Lista de tarefas —
(A) No artigo sobre cidades médias paulistas, qual das três cidades analisadas exibe posição hierárquica inferior?
(B) Dê prosseguimento ao artigo sobre cidades médias paulistas a partir da última frase apresentada.

Nossa compreensão de lógicas espaciais está apoiada em Sposito e Sposito (2017), conforme os quais, tais lógicas consistem em ações de grupos empresariais atinentes a escolhas locacionais de suas unidades, em decisões por centros urbanos e áreas centrais em que se considera diferentes variáveis, identificadas a partir de estudos prévios.
As cidades médias que analisamos, Marília, Presidente Prudente e São Carlos, estão situadas no estado de São Paulo, Brasil, e contam com população urbana, respetivamente, de 207.373, 203.370 e 213.070 habitantes[2]. Ao pesquisarem as três cidades, Sposito e Góes (2013) identificaram papéis regionais distintos, sendo Presidente Prudente e Marília centros urbanos de superiores níveis hierárquicos, ao passo que São Carlos exibe posição inferior.

Registros fornecidos —

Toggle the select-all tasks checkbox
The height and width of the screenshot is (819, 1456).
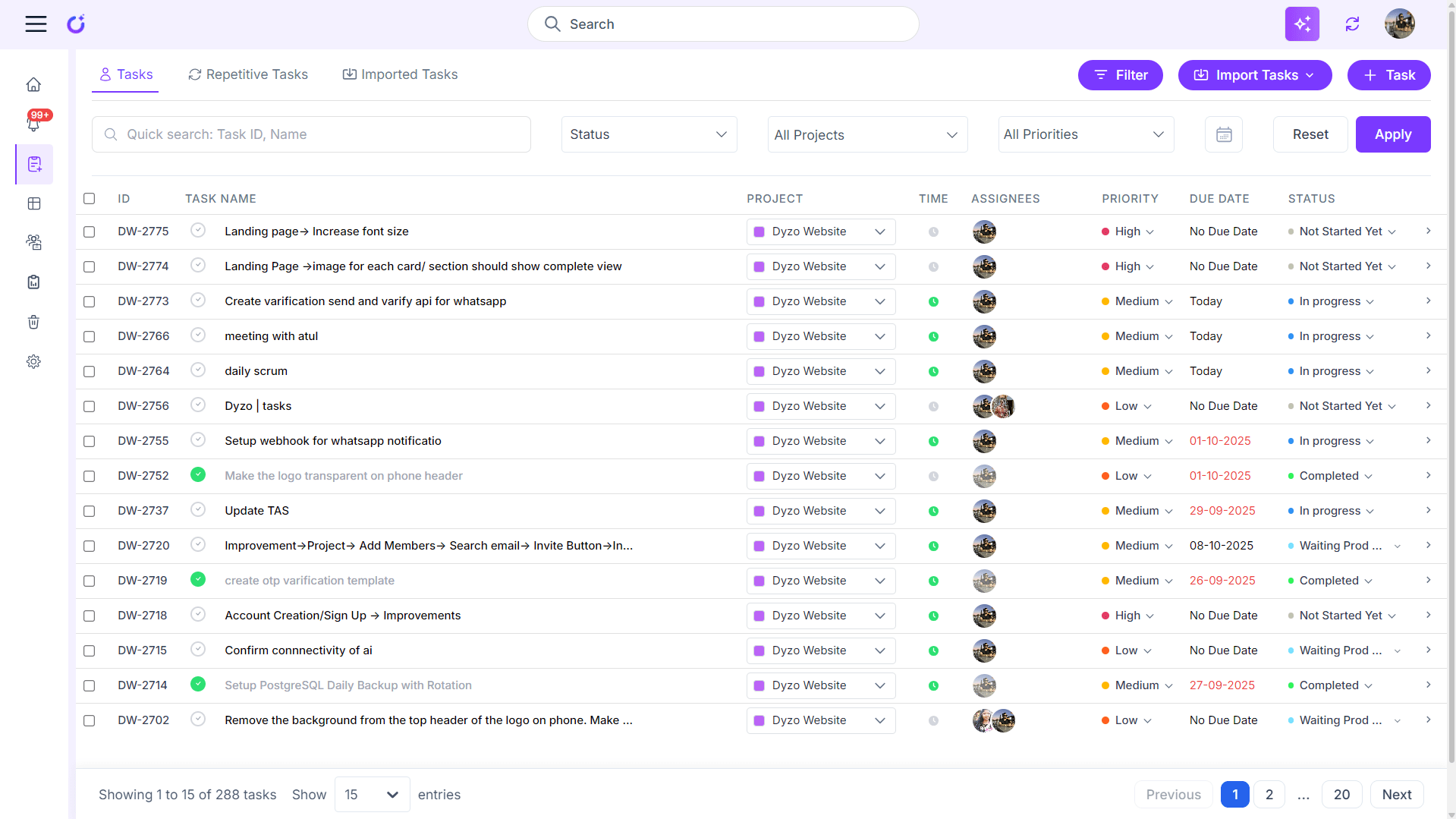(90, 199)
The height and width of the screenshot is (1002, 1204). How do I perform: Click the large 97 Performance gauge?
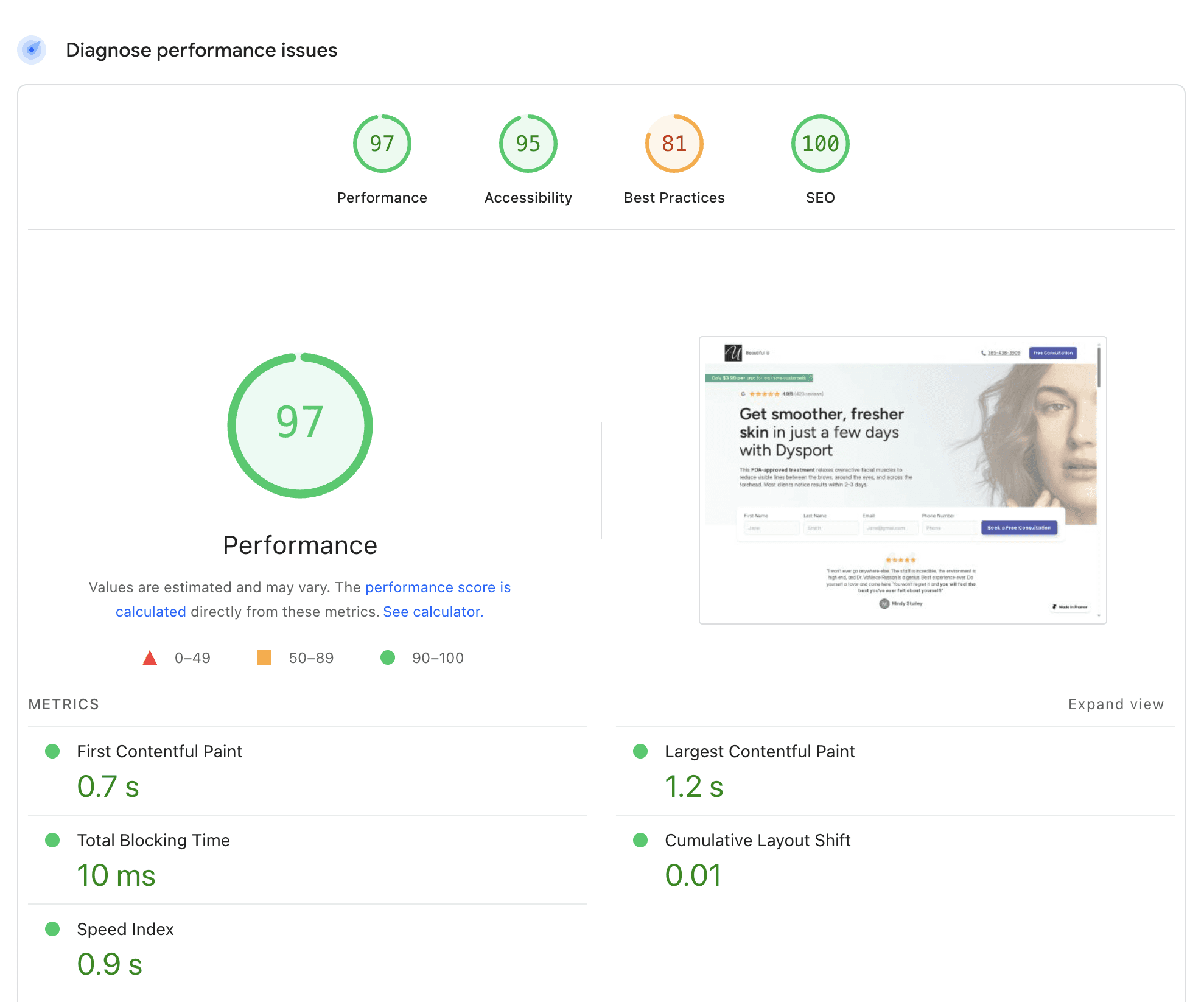point(299,425)
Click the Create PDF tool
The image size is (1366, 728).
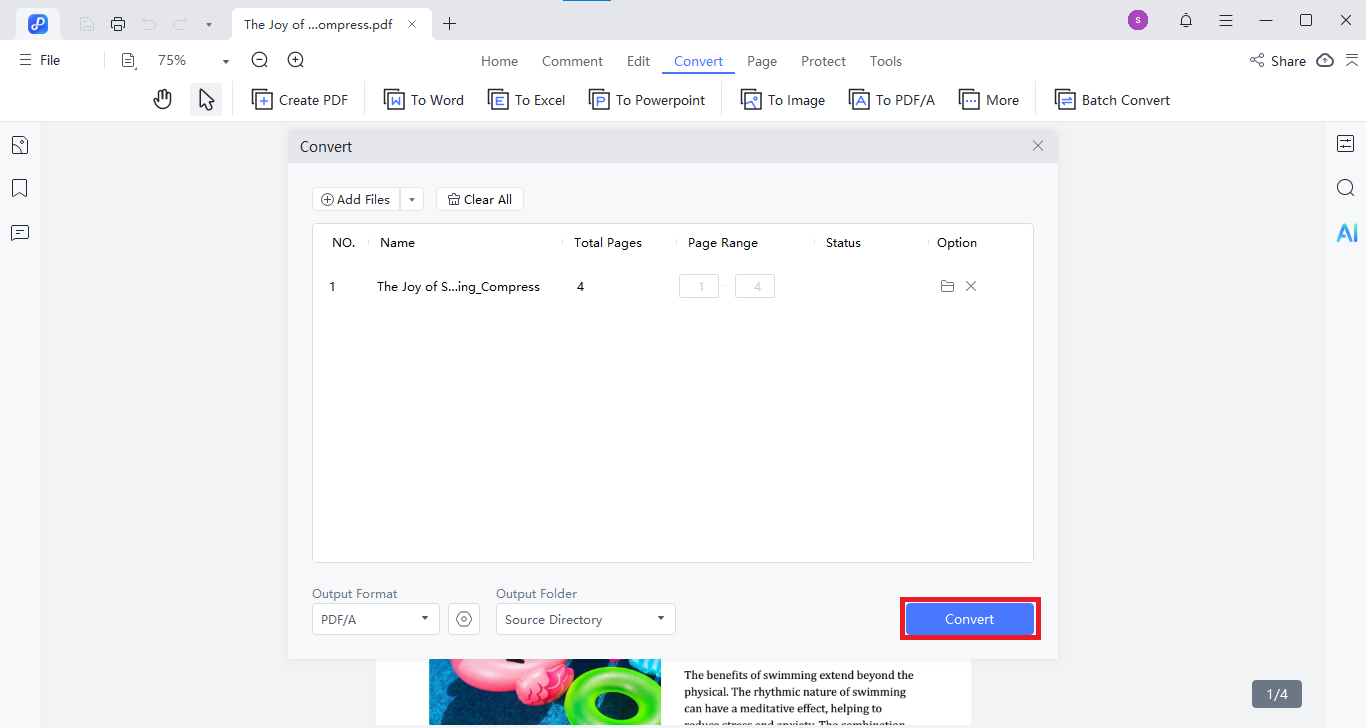pyautogui.click(x=299, y=99)
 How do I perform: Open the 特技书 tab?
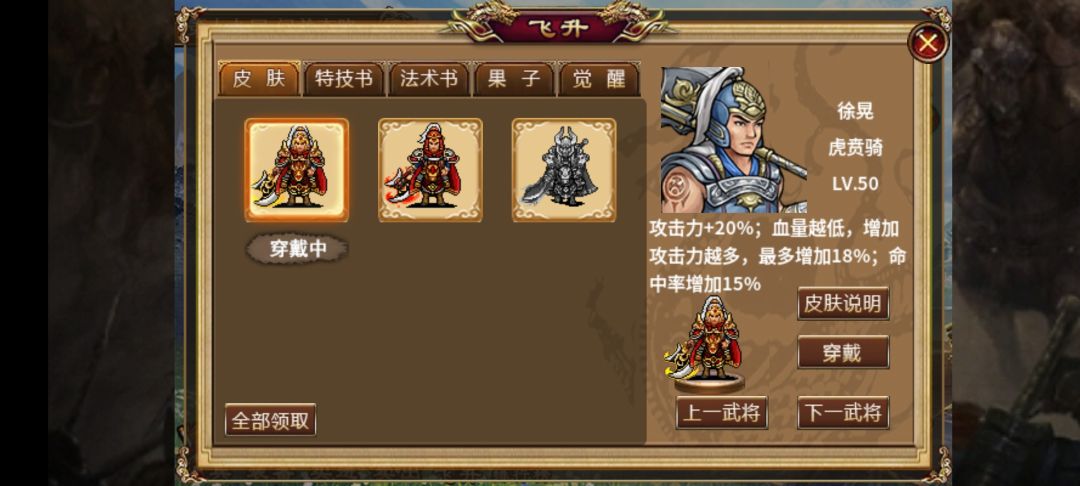(x=344, y=79)
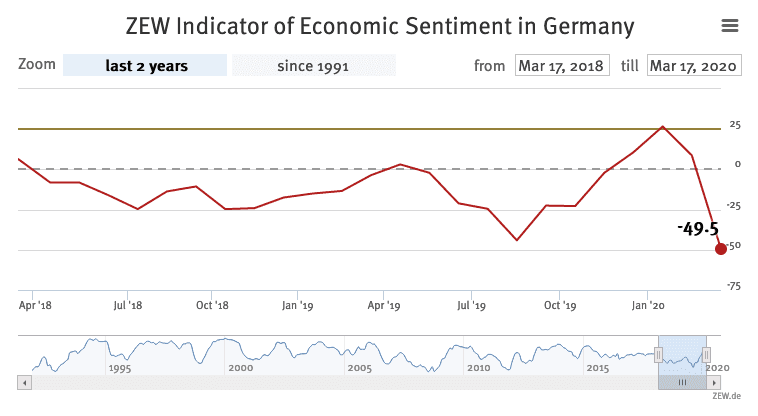Click the scrollbar left arrow
758x416 pixels.
[23, 382]
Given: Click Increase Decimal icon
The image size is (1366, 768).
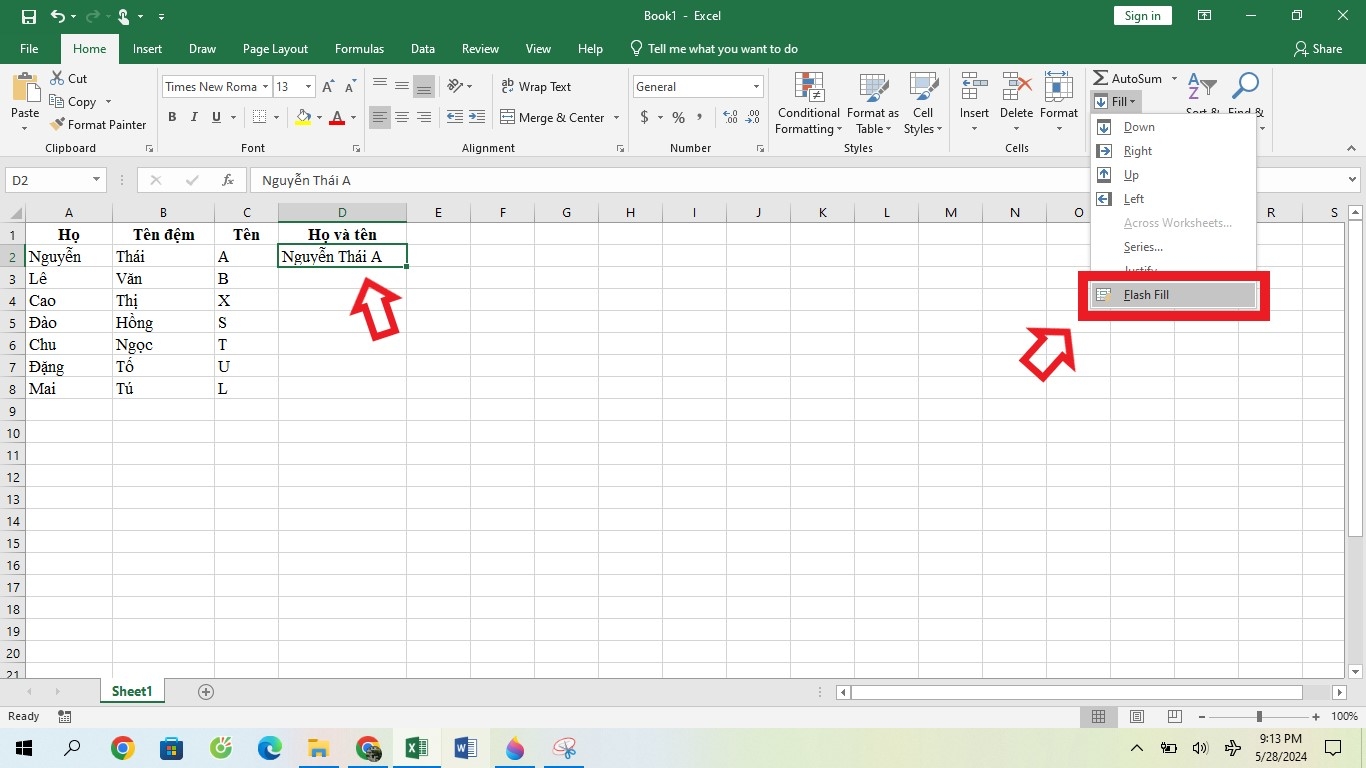Looking at the screenshot, I should 727,117.

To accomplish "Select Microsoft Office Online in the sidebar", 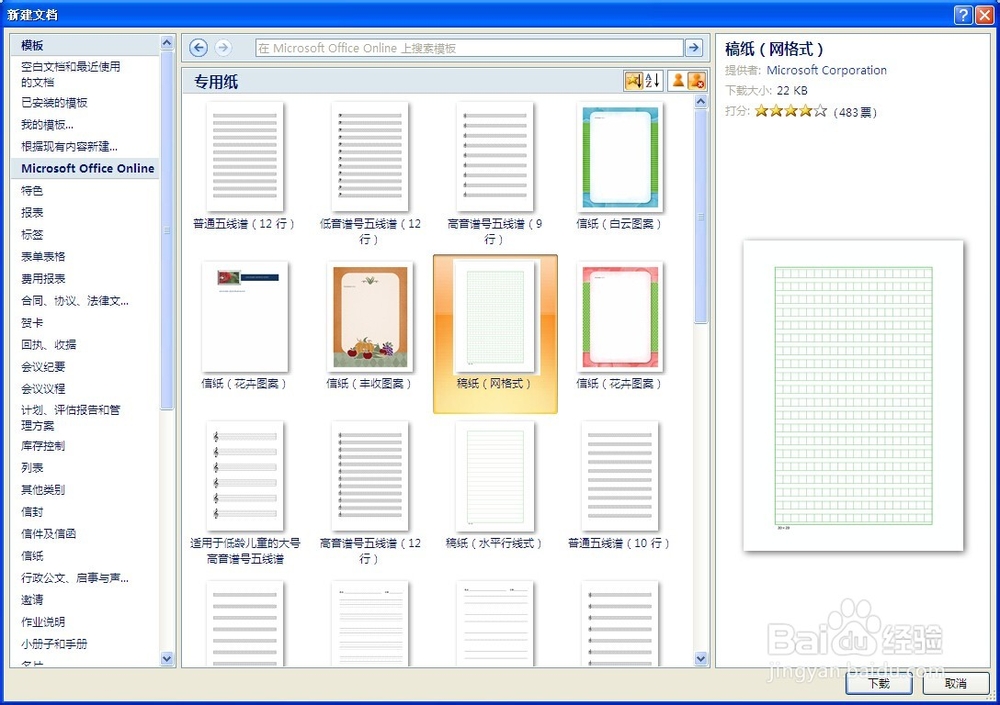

Respostas das tarefas —
(A) São Carlos.

(B)
Segundo Sposito e Góes (2013, p. 36), Presidente Prudente apresenta maiores funções, sendo único centro urbano no Sudoeste paulista que atende 57 outros centros menos importantes, em parcela menos densa da rede urbana paulista. Marília exibe considerável área de influência, em níveis, contudo, inferiores a Presidente Prudente. Já São Carlos está situado em porção mais densa do estado, próximo a importantes cidades médias, como Araraquara, com a qual integra aglomeração não metropolitana, e Ribeirão Preto, e às metrópoles de Campinas e São Paulo, exibindo, com efeito, menor alcance espacial na rede urbana.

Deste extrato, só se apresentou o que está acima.